US4587927A

US4587927A - Painting- and evaporation cabin with air-return ventilation

Info

Publication number: US4587927A
Application number: US06/650,328
Authority: US
Inventors: Klemens Beierling; Hans-Jurgen Beierling
Original assignee: RMG BEIERLING INDUSTRIESTR GmbH
Current assignee: RMG-BEIERLING GmbH; RMG BEIERLING INDUSTRIESTR GmbH
Priority date: 1983-09-22
Filing date: 1984-09-12
Publication date: 1986-05-13
Anticipated expiration: 2004-09-12
Also published as: DE3334257C1; DE3472633D1; DD229613A5; ATE35632T1; ES8505267A1; CA1217334A; ZA847110B; EP0135200A3; DK448184A; JPS6090068A; CS713884A2; DK448184D0; ES536083A0; EP0135200A2; EP0135200B1

Abstract

Apparatus for applying of coating material on target objects (11), consisting of at least one painting cabin (10). A conveyor is passing the objects (11) step wise through the cabin (10) and through an adjacent evaporation cabin (30). The painting cabin (10) is divided into two adjacent zones consecutive in the direction of the conveyor movement through which zones air currents (V4a, V4b) are passed one after the other. Air currents (V2, V5) being drawn from the zones are washed and cleaned in related color particle separator devices (12a, 12b) and heated with heaters (22,24) above the respective due points. The solvent loaded discharge air currents (V10, V11) are fed from the evaporation cabin (30) into a combustion plant.

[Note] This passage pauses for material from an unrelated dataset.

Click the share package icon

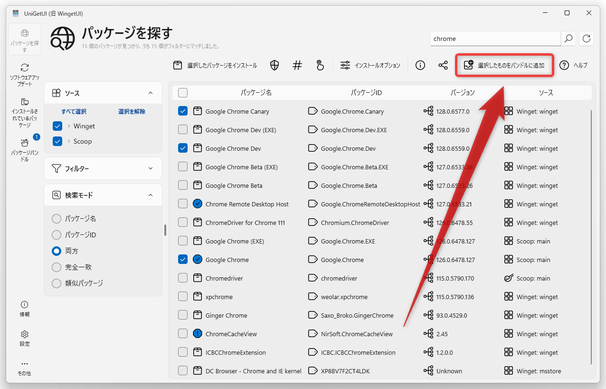443,65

The air currents are adjusted in such manner that in the entrance area underpressure exists and a fresh air current (V1) is passing into the cabin (10). A security control and maintainance equipment is described.

Description

The invention deals with a device for applying coatings, e.g. lacquer (varnish) paint on objects, consisting of a painting cabin with forced circulating current of air as well as a device for separation of colour particles.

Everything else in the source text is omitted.